> _Exercise instructions_
Although the data holds pictures, return only the lines from the one containing "Task: Like 湖畔谷雨's 10:07 comment" to the end, exactly, and without them.

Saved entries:
────────────────────────────────────────
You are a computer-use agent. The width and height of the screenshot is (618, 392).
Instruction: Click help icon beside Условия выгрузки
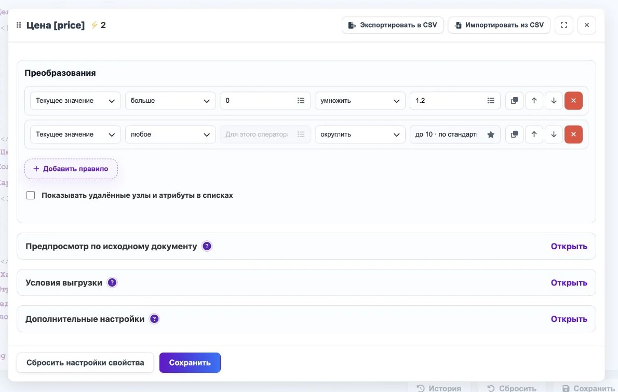112,282
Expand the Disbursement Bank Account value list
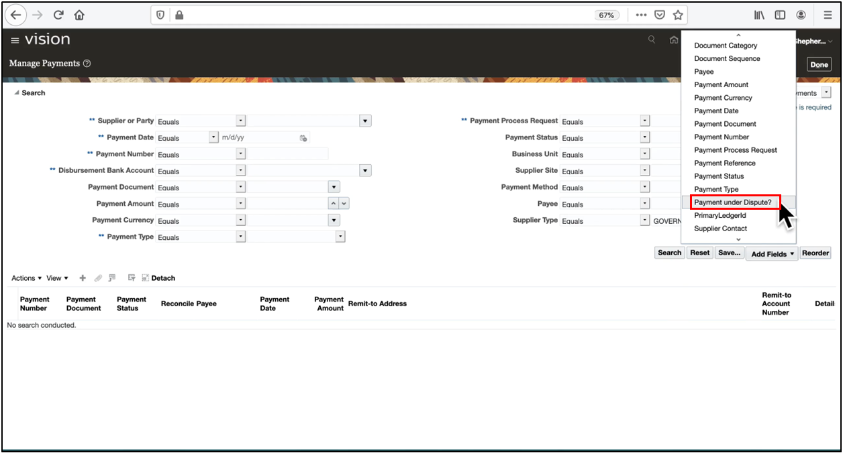 (x=365, y=171)
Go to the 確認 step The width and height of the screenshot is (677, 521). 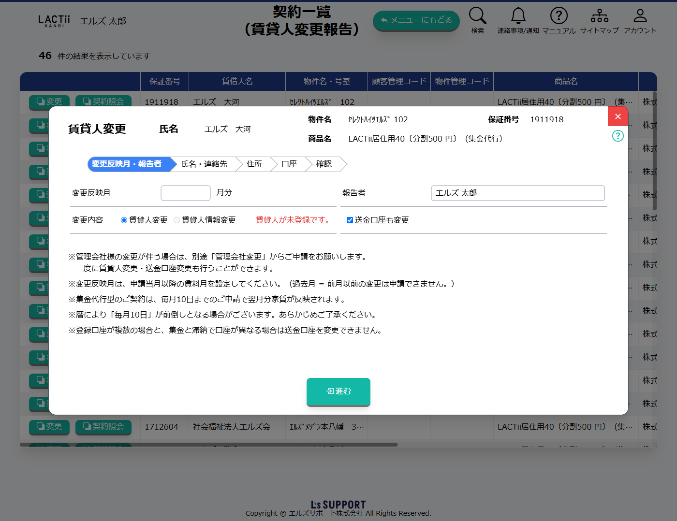(x=324, y=164)
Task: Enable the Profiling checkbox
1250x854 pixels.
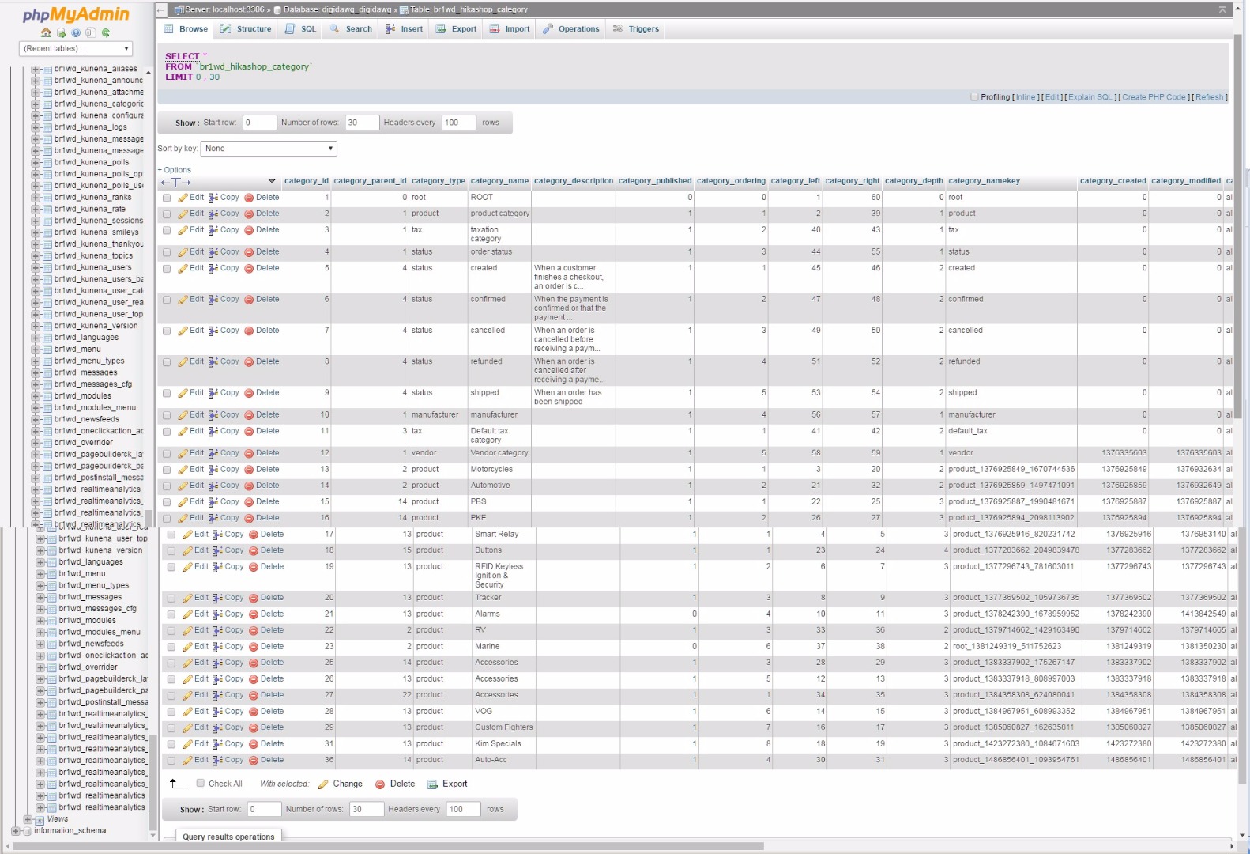Action: click(x=974, y=97)
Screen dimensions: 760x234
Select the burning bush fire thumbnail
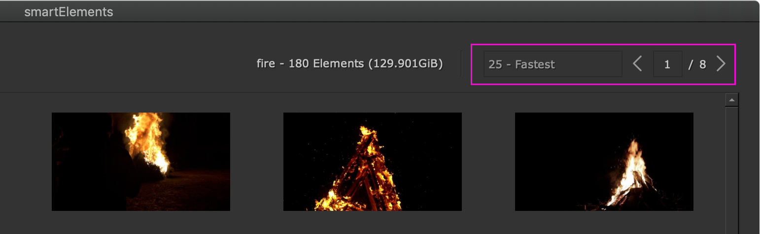(x=141, y=162)
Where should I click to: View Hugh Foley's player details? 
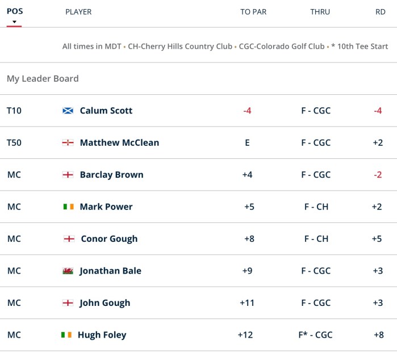[102, 335]
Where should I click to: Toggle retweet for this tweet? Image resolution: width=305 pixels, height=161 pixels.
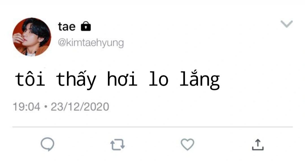(x=117, y=145)
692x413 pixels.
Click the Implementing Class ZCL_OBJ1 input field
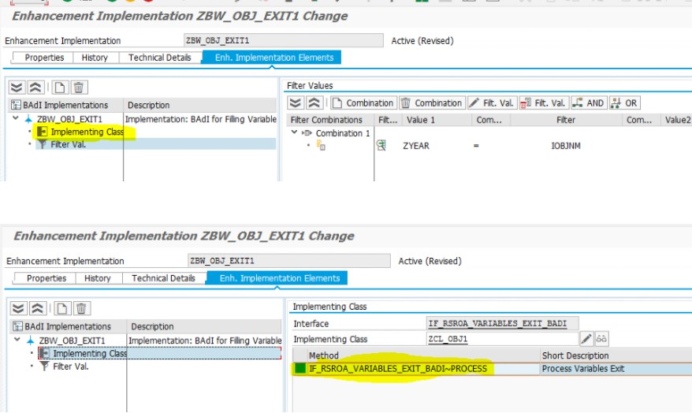[x=502, y=339]
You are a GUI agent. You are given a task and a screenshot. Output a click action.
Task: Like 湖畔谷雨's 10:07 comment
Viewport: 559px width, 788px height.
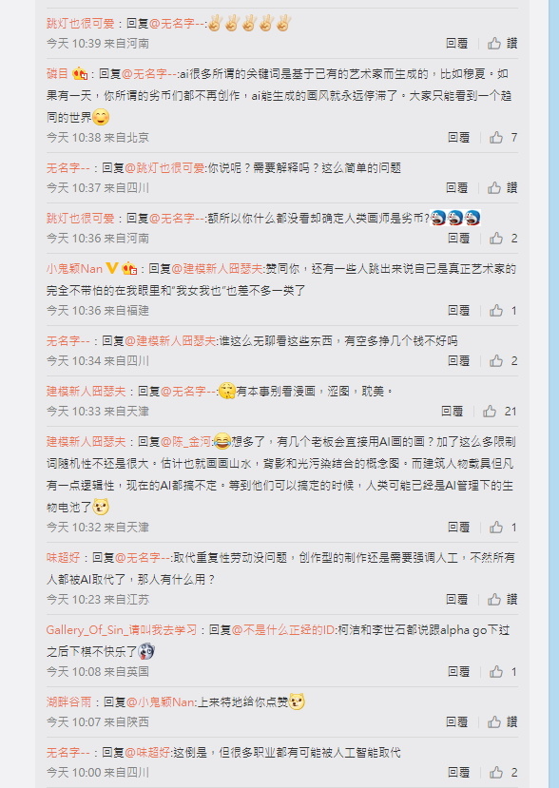(x=503, y=721)
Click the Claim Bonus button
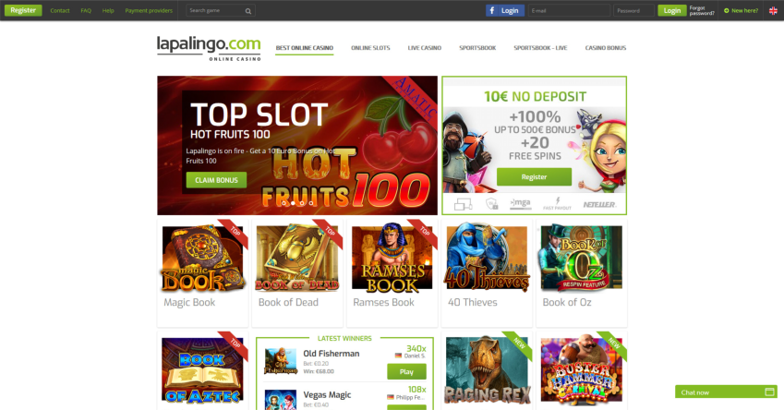The image size is (784, 410). (216, 180)
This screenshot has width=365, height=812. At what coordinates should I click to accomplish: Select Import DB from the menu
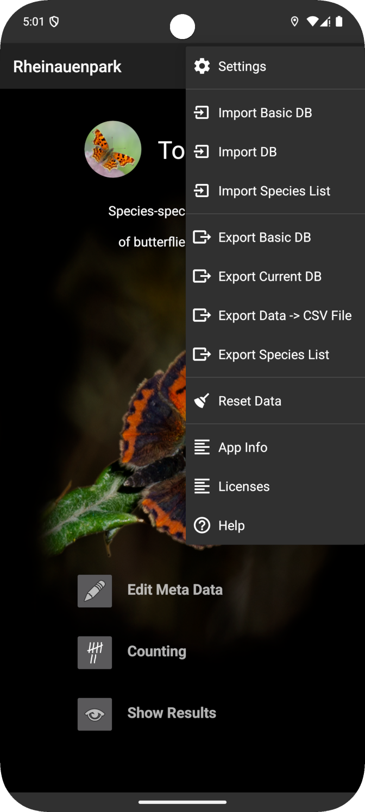(x=248, y=152)
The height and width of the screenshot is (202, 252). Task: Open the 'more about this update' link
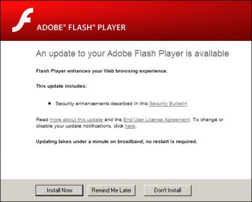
────────────────────────────────────────
> _Expected answer_
Task: Like 湖畔谷雨's 10:07 comment
Viewport: 559px width, 788px height.
(x=503, y=721)
Click the Claim Bonus button
The image size is (784, 410). (216, 180)
This screenshot has width=365, height=812. At what coordinates should I click to accomplish: Select Import DB from the menu
(x=248, y=152)
The height and width of the screenshot is (202, 252). Task: Open the 'more about this update' link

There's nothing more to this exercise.